**Exercise data**.
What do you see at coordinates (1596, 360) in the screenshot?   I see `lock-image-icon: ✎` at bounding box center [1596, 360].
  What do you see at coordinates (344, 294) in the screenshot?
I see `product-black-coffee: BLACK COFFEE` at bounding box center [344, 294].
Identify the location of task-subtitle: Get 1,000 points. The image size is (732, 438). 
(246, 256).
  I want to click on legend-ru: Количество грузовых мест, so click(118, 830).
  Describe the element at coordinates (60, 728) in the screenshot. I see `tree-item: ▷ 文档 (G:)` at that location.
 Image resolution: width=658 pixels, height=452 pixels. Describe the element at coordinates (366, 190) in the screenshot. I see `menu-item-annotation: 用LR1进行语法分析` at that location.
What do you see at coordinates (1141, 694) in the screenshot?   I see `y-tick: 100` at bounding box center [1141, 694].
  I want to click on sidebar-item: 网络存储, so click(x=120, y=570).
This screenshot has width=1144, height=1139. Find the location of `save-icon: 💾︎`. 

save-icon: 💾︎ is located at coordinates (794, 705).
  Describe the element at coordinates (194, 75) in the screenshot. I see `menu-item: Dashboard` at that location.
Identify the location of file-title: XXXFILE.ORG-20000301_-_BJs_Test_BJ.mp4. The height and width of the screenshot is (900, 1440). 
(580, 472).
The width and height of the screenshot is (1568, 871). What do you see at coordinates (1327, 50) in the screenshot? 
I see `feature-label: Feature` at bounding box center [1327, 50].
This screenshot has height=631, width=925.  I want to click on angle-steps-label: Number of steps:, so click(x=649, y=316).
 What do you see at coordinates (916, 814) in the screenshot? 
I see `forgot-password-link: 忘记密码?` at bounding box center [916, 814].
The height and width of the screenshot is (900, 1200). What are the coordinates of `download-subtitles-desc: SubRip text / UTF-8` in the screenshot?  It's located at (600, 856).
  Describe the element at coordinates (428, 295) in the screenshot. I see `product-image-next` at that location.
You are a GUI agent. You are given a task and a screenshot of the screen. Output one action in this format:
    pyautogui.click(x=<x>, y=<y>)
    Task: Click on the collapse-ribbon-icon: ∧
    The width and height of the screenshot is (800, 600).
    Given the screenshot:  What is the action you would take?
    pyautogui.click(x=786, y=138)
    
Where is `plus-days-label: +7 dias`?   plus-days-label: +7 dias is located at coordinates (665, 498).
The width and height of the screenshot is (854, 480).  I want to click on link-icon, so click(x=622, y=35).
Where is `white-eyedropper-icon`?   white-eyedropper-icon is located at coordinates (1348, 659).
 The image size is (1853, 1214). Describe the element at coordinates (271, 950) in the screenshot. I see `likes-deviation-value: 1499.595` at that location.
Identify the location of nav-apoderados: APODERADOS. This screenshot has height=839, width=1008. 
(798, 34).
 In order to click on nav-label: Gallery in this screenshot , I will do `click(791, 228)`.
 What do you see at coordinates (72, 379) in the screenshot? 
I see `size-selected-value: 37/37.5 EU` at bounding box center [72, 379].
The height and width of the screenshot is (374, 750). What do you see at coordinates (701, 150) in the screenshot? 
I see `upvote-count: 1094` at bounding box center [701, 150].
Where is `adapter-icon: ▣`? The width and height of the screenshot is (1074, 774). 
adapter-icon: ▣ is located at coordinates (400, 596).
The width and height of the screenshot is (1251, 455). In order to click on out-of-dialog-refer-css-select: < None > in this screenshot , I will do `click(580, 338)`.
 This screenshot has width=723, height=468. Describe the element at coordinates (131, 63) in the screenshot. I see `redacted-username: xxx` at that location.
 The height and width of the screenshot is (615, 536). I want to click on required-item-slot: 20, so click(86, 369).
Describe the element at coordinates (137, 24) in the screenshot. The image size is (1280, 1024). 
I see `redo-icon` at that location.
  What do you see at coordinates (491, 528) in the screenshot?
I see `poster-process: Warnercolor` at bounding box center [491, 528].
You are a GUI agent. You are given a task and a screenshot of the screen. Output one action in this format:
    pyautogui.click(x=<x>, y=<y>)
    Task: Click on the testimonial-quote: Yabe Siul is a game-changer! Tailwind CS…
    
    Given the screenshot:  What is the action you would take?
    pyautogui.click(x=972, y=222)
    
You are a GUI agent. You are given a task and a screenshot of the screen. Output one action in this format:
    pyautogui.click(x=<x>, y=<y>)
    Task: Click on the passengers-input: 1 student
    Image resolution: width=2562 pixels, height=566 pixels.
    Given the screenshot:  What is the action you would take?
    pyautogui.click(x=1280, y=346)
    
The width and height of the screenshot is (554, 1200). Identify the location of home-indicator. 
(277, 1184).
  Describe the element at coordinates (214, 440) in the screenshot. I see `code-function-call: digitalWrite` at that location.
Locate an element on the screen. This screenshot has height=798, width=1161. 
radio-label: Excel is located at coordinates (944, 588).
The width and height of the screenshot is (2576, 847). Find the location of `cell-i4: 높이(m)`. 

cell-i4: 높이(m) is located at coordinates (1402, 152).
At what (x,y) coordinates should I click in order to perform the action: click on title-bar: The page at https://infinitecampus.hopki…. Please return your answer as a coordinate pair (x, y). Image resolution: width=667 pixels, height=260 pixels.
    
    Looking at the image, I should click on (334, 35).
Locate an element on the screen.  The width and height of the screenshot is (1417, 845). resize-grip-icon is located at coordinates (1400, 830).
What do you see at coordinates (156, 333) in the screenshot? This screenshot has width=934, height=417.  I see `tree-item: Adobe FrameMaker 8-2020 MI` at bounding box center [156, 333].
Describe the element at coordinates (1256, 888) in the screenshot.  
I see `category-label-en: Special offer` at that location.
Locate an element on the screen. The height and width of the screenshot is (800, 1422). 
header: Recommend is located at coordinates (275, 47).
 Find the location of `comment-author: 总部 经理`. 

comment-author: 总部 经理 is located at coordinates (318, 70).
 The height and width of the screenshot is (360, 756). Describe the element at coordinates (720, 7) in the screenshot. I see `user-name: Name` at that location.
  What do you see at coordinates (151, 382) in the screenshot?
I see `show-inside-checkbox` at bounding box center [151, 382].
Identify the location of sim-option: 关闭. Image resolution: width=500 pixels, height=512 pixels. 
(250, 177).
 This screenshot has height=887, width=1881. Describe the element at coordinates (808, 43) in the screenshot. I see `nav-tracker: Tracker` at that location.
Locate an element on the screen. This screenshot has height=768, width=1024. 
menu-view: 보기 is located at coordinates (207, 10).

**Exercise instructions**. Convert everything from the start of the listing down to and including the line containing "I want to click on sidebar-item: 网络存储, so" into a numbered list, omitting any blank lines.

**Response**.
1. What do you see at coordinates (1596, 360) in the screenshot?   I see `lock-image-icon: ✎` at bounding box center [1596, 360].
2.   What do you see at coordinates (344, 294) in the screenshot?
3. I see `product-black-coffee: BLACK COFFEE` at bounding box center [344, 294].
4. Identify the location of task-subtitle: Get 1,000 points. The image size is (732, 438). 
5. (246, 256).
6.   I want to click on legend-ru: Количество грузовых мест, so click(118, 830).
7.   Describe the element at coordinates (60, 728) in the screenshot. I see `tree-item: ▷ 文档 (G:)` at that location.
8.  Image resolution: width=658 pixels, height=452 pixels. Describe the element at coordinates (366, 190) in the screenshot. I see `menu-item-annotation: 用LR1进行语法分析` at that location.
9. What do you see at coordinates (1141, 694) in the screenshot?   I see `y-tick: 100` at bounding box center [1141, 694].
10.   I want to click on sidebar-item: 网络存储, so click(x=120, y=570).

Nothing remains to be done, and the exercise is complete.